Film: Bone Tomahawk (2015, 91%). This surprisingly confident debut by writer/director S. Craig Zahler seamlessly introduces elements of horror into a deliberately paced Western about a local sheriff who leads a small party of gunslingers to face off against a tribe of ruthless cannibals after some of his townspeople are abducted.
Role: Russell’s filmography is vast and varied, but this underseen thriller (and Tarantino’s The Hateful Eight, both from 2015) arguably makes the best use of his late-period gruffness and magnificent facial hair, and he is terrific as the sheriff who sacrifices everything for his town. The whole thing is a tightly wound slow build to a grisly, violent climax, and there are a few things in there you won’t be able to unsee.
Film: Inherent Vice (2015, 74%). After the gold rush of the hippie era, reality and hard living sets in as 1970 rolls on in California. Perpetually stoned private dick Doc Sportello (Joaquin Phoenix) is hired to solve a beguiling case while avoiding the LAPD and a life of responsibility.
Role: Del Toro plays Doc’s attorney and occasional informant Sauncho. He gives a classically mumbly Benicio performance, but attach that to the film’s outsized characters and byzantine plot and it all weaves into a piquant psychedelic tapestry.
Film: Waitress (2007, 89%). Adrienne Shelly’s smart and heartfelt romantic comedy centers on an unhappily married waitress (Keri Russell) who dreams of opening her own bakery and finds something akin to hope when her unwanted pregnancy leads to an affair with her equally married new physician.
Role: Having done some space swashbuckling of his own (on FOX’s TV series Firefly and its follow-up feature film Serenity), as well as co-starring in another gem on this list (Slither), Nathan Fillion brings his effortless charisma to this decidedly understated charmer as the aforementioned doctor, striking up such a natural chemistry with Keri Russell that, maybe just for a little while, infidelity doesn’t seem like such a bad thing after all.
Film: Reversal of Fortune (1990, 92%). In the famous murder case of 1990, Claus von Bulow stands on trial, accused of sending his wife into a diabetic coma after pumping her with an overdose of insulin.
Role: Close plays Claus’ wife Sunny and spends the entire movie with her eyes closed and her tongue hanging out of her mouth. Just kidding, reverse that: there’s plenty of Close and Jeremy Irons going at it in a dramatic exploration of this tense marriage.
TV Series: The Man from U.N.C.L.E. (2015, 68%). Henry Cavill and Armie Hammer play American and Russian secret agents who begrudgingly join forces during the Cold War-era ’60s to track down a nuclear weapon in this Guy Ritchie adaptation of the classic TV series.
Role: Debicki wears killer dresses and assembles even deadlier bombs as one of the two major villains in this movie, which is celebrated for its action scenes and quirky humor (at least for a movie with this many explosions), though it struggled at the box office.
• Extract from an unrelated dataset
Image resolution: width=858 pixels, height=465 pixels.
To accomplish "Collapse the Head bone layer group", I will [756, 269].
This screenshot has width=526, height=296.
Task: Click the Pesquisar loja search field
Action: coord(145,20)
Film: Nighthawks (1981, 72%). Originally conceived as a third French Connection, the film deals with urban terrorism in New York as Rutger Hauer, in his first English role and one year before the legendary Blade Runner, runs New York through the wringer.
Role: Stallone is an NYPD detective named Deke DaSilva, tasked with taking down the sadistic Hauer in a city still at the height of its grime and grit. The film was plagued with production problems and multi-hyphenate Stallone took over directing duties briefly.